> **SOURCE TEXT**
▶

I guess I could say is I keep all the basics on hand but sometimes you get a mac&cheese attack so its out of the box unless it a special occasion.


----------



## KitchenSally (Jul 27, 2007)

I'm 60%.  Like others, I use canned tomato products, condiments etc.  
I use dry pasta but never anything that 'makes it own sauce'.  I grow my own herbs and if I had room I'd do veggies too.


----------



## keltin (Jul 27, 2007)

jpmcgrew said:
			
		

> I make my own coctail sauce,tartar sauce just because it tastes bettter to me.


 
I LOVE good Tartar Sauce. Puh-lease share your recipe!!


----------



## ironchef (Jul 27, 2007)

I guess according to this scale I'm 60%. I'm not very good at growing things, but we have great local farms that grow everything from fresh herbs to fresh greens, and from fresh tomatoes to fresh sweet corn to fresh mushrooms. Most of these farms also participate in the local famer's markets so it's a good place to get their stuff too. I only cook at home maybe once or twice a week so I only buy enough produce for a couple of days at a time anyway. I'll be the first person to admit that I'm a food (and wine) snob. Much of that comes from working with such great products. When you taste the difference in the finished dish, it's hard to go backwards. But there are some pre-fab stuff that I do use at home regularly:

Tomatoes (for pomodoro) - Canned San Marzanos. To me, nothing makes a better pomodoro sauce than these.

◀

> **DIRECTION 1**
Translate this sentence from the forum thread into French: "When you taste the difference in the finished dish, it's hard to go backwards."
> **DIRECTION 2**
Transcribe the part of the forum thread between "I guess I could" and "do veggies too.", inclusive.

> **DATASET CONTENT**

▶

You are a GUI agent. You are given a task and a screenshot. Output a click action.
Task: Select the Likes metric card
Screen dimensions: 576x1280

◀
▶

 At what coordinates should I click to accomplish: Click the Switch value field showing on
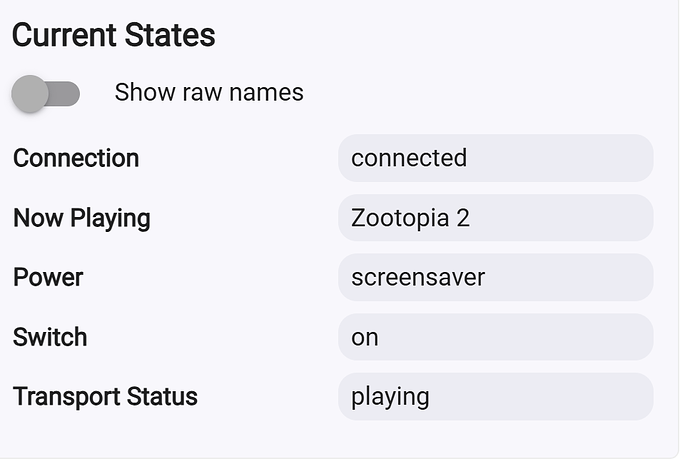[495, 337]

◀

> **REPLY 1**
Quand on goûte la différence dans le plat fini, il est difficile de revenir en arrière.

> **REPLY 2**
I guess I could say is I keep all the basics on hand but sometimes you get a mac&cheese attack so its out of the box unless it a special occasion.


----------



## KitchenSally (Jul 27, 2007)

I'm 60%.  Like others, I use canned tomato products, condiments etc.  
I use dry pasta but never anything that 'makes it own sauce'.  I grow my own herbs and if I had room I'd do veggies too.